Ever increasing complexity required to conform with governmental regulations and added vehicle features have necessitated the addition of intelligence and sophistication to certain control functions. Even long standing, standard techniques of processing vacuum signals are being reexamined to wring out heretofor acceptable operating inefficiencies and to improve response characteristics. Such prior art approaches have typically been limited to dedicated, single function devices, such as a vacuum motor for modulating an exhaust gas recirculation (EGR) valve. Where added intelligence or complex processing is required, discrete separate components are generally coupled or cascaded to achieve the required processing capability.
A net effect of the increased complexity described above is that more intelligence or information is being modulated over a medium, typically engine vacuum in an automobile, of finite capacity. This phenomenon results in a control system which processes data having ever decreasing incremental differentiation. Restated, today's control systems must be capable of accurately distinguishing and responding to smaller and smaller changes in fluid pressure (ex. engine vacuum).

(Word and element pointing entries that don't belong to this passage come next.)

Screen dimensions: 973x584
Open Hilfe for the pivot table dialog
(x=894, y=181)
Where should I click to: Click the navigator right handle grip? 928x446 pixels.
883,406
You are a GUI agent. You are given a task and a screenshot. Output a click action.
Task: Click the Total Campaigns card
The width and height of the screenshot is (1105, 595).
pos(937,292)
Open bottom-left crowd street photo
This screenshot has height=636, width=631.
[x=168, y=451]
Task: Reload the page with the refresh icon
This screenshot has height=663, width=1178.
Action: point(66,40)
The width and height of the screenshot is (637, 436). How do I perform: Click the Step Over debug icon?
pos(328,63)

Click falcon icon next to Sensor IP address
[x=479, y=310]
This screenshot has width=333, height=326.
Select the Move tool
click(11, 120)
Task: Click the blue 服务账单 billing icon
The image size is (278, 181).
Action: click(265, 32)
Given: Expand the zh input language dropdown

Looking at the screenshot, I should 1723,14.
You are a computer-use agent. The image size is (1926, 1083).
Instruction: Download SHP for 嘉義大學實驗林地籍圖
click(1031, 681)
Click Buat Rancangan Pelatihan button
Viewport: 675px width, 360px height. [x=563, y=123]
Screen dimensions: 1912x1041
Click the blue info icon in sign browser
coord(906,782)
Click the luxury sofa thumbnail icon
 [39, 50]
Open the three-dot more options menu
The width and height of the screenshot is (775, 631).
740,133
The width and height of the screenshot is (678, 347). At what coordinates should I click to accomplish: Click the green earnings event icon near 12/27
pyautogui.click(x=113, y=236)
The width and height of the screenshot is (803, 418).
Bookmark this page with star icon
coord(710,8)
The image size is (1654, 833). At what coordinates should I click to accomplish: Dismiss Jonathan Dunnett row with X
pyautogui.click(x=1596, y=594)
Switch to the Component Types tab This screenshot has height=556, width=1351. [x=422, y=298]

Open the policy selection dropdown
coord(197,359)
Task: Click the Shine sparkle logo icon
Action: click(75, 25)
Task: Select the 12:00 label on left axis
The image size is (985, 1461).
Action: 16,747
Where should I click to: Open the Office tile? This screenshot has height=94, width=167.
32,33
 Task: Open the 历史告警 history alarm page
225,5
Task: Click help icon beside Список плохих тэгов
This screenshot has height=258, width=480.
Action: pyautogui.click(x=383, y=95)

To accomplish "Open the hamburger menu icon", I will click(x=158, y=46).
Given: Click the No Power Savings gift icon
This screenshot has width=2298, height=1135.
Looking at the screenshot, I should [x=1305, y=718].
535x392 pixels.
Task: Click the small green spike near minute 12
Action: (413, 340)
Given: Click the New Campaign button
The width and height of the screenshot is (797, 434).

As a result of the requirement of increased information processing, fluid pressure control systems often have complex fluidic systems which, themselves, can constitute a restriction to system fluid flow which, in some modes of operation, will compromise performance by increasing response time. A colorary to the restriction problem posed by complex system fluidics is the increased volume of fluid involved which, itself, can increase response time when gross or coarse adjustments to system pressure are required. Although dump valves are well-known in fluid pressure control systems, they are typically limited to rapidly changing system pressure to ambient pressure (one atmosphere) rather than in a more limited, but rapid, pressure variation. Finally, dump valves themselves are often solenoid operated and are included in a system as an ancillary branch. Such arrangements represent only a limited improvement in response time by requiring actuation by a separately generated control signal.